**COMPLETE THE FOLLOWING**
A. List every investor the commentary on market despair mentions by name.
B. Write the next part of the commentary on market despair, picking up after its final sentence.

Expert View: Waiting for Godot? Don't despair

For those compounding wealth at a healthy pace over time, the market remains rewarding

In what now feels like another life, I came across the play “Waiting for Godot”, an account of two people who wait for a character called Godot, who never comes. As time passes, the two get increasingly anxious, confused and frustrated.

There is a nice corollary to that feeling of despair, confusion and loneliness to be found in markets at certain times. A feeling that would have been shared by the likes of Julian Robertson, Druckenmiller and Buffett at the height of the tech bubble. This is a feeling that the early birds get a few months/years after having spotted some massive mispricing in an asset class, which they then take a position on; and go on to see the market moving against them continuously for an extended period, throwing all rationality to the wind. A feeling that Michael Burry and other early shorters of CDS would have shared. A feeling (not so massive, though) that the domestic liquidity deluge is creating in many investors in Indian equities today.

Indeed, 2017 has largely been a story of that. A few signs of the mismatch between fundamentals and valuations are as follows: (A) Nifty 500 trades at a very long term high of 27X PE. (B) Earnings growth refuses to bounce back, belying the collective wishes of the analyst community for the 5th year running! This is fast turning into a comedy of farces. But no surprises there, for yours truly. (C) Exports and private sector capex, the most potent drivers of economic growth, remain stagnated. The IT services industry (India’s signature export story) is undergoing massive value migration – away – eroding its famed cost arbitrage-led competitive advantage. (D) Major tailwind for global equities with 13 straight months of positive returns from the global market Index (MSCI All Country World), another unprecedented event.

Meanwhile, another round of money, chutzpah and talent fuelled tech bubble in California (technically Washington state too, where Seattle lies and Amazon is headquartered) promises the mother of all disruptions. “Anything that can be disrupted, will be” seems the new maxim. As investors, we will take a long time to come to terms with the implications of these changes. My biggest takeaway from this year’s trip to Omaha, US, remains that the sages themselves are trying to figure and remain anxiously mindful of the same.

**AVAILABLE DATA**
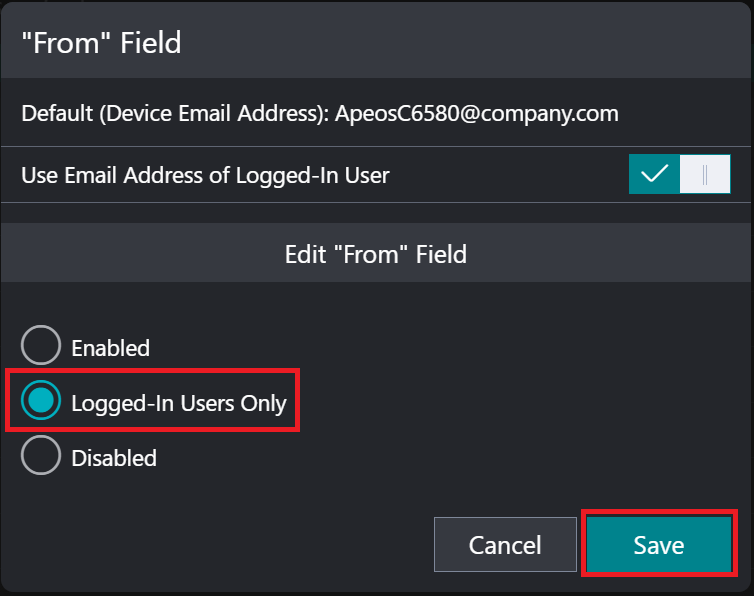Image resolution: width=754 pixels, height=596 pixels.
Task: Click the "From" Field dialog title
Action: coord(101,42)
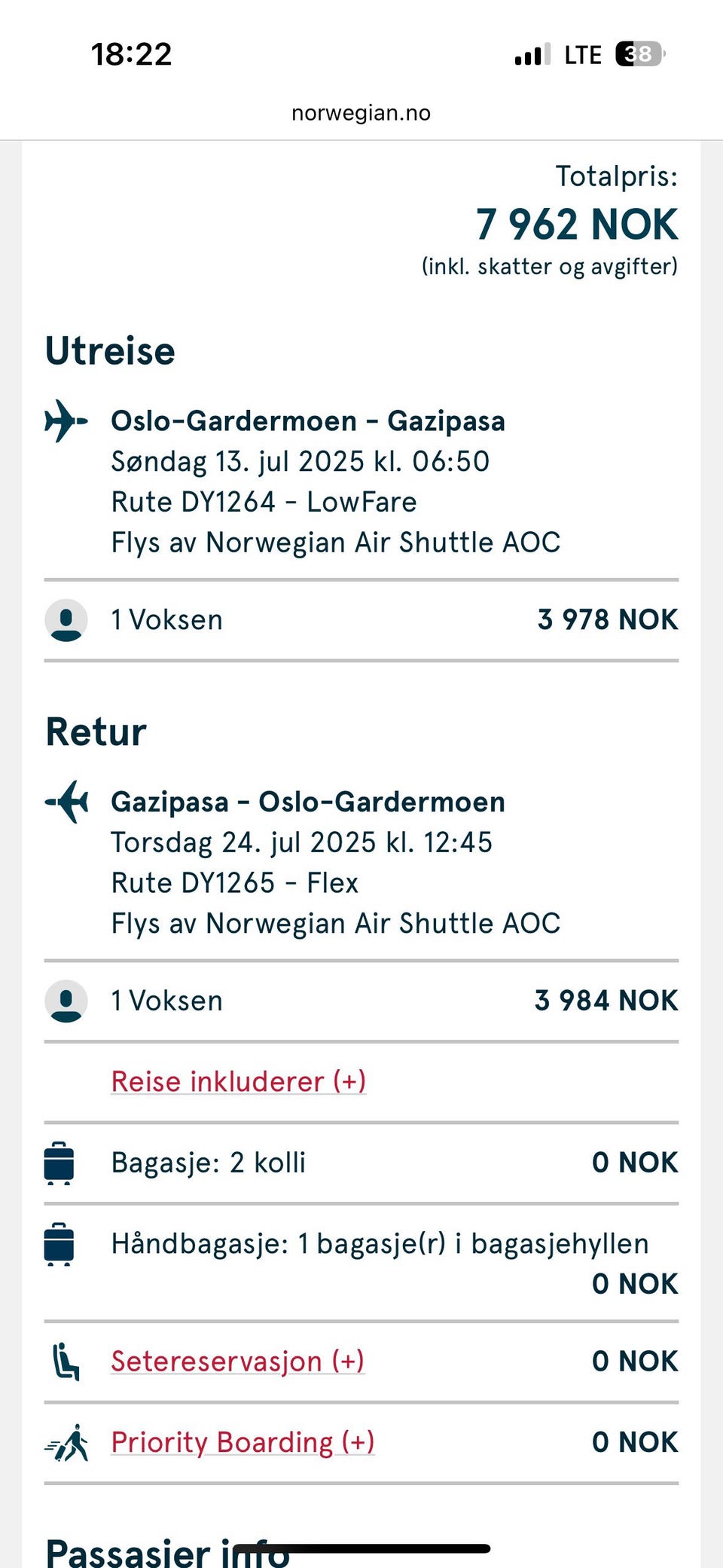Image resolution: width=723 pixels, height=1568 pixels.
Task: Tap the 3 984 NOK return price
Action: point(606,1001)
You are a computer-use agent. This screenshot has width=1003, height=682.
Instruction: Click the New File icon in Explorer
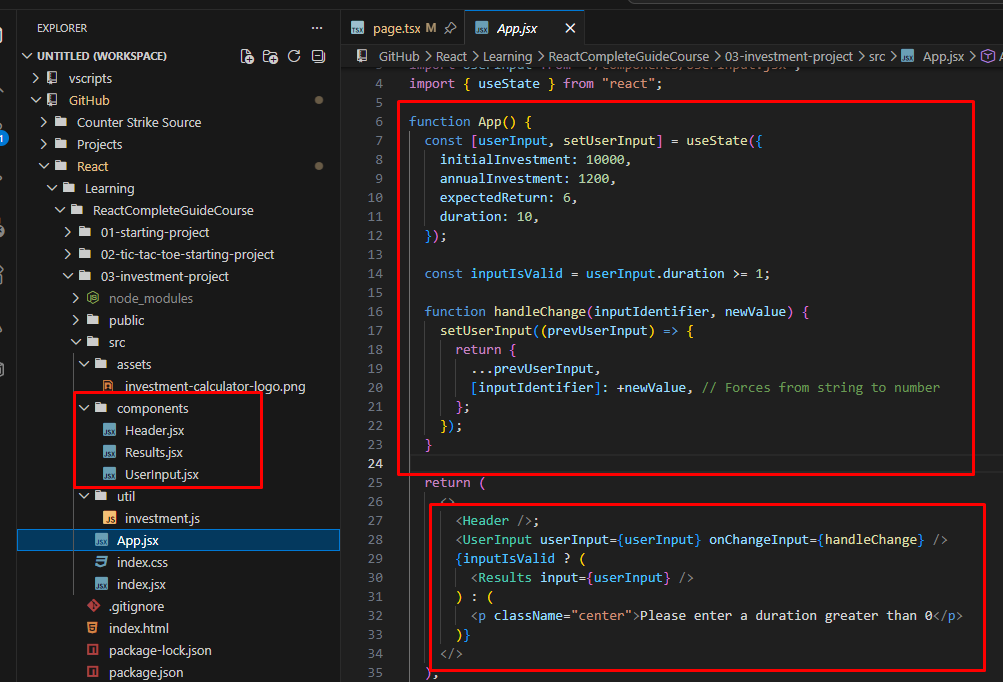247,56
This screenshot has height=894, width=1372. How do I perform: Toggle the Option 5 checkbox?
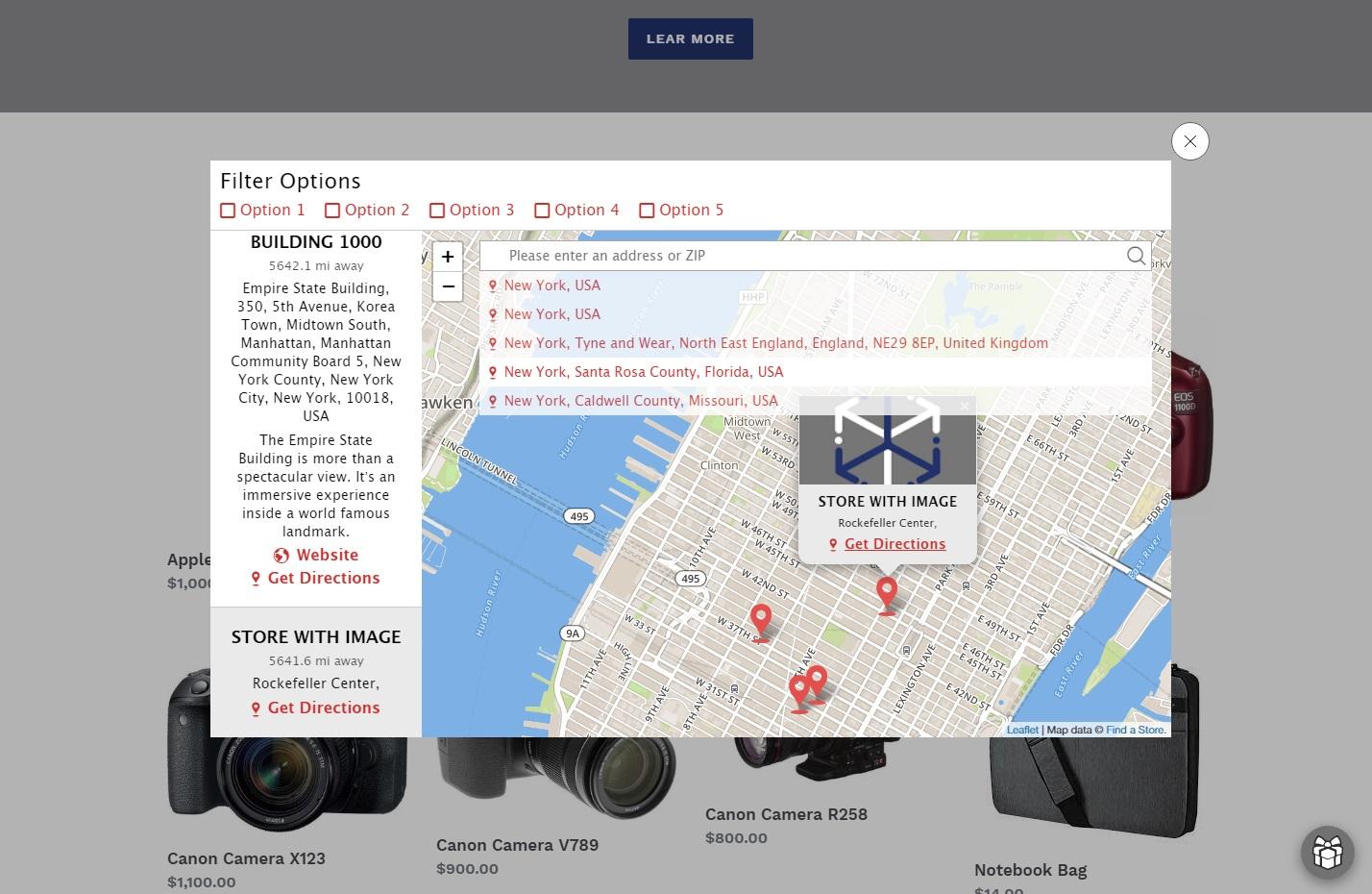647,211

**ANSWERS FOR EACH ITEM**
A. Julian Robertson, Druckenmiller, Buffett, Michael Burry

B.
But despair not

Hope springs eternal, especially in markets. My personal experience of investing has taught me one critical thing. And that is in markets, as in life, hope truly springs eternal. In times of change can be found the hidden opportunities. As the rest of the world focuses singularly on the coming disruptions and on some imagined cataclysmic change locally and globally, the keen eye looks for the obvious yet ignored. We, in India, continue to be a $2 trillion plus GDP, one billion plus people and equally importantly an economy with per capita GDP less than $2,000, which is chugging along nicely on a 6 per cent plus real GDP growth trajectory.

We continue to be a story of huge under-penetration in many financial and other services as well as potential premiumisation in many consumer goods. This happens as tens of millions of people come off the bottom of the economic pyramid and move from “subsistence” to “consumption”.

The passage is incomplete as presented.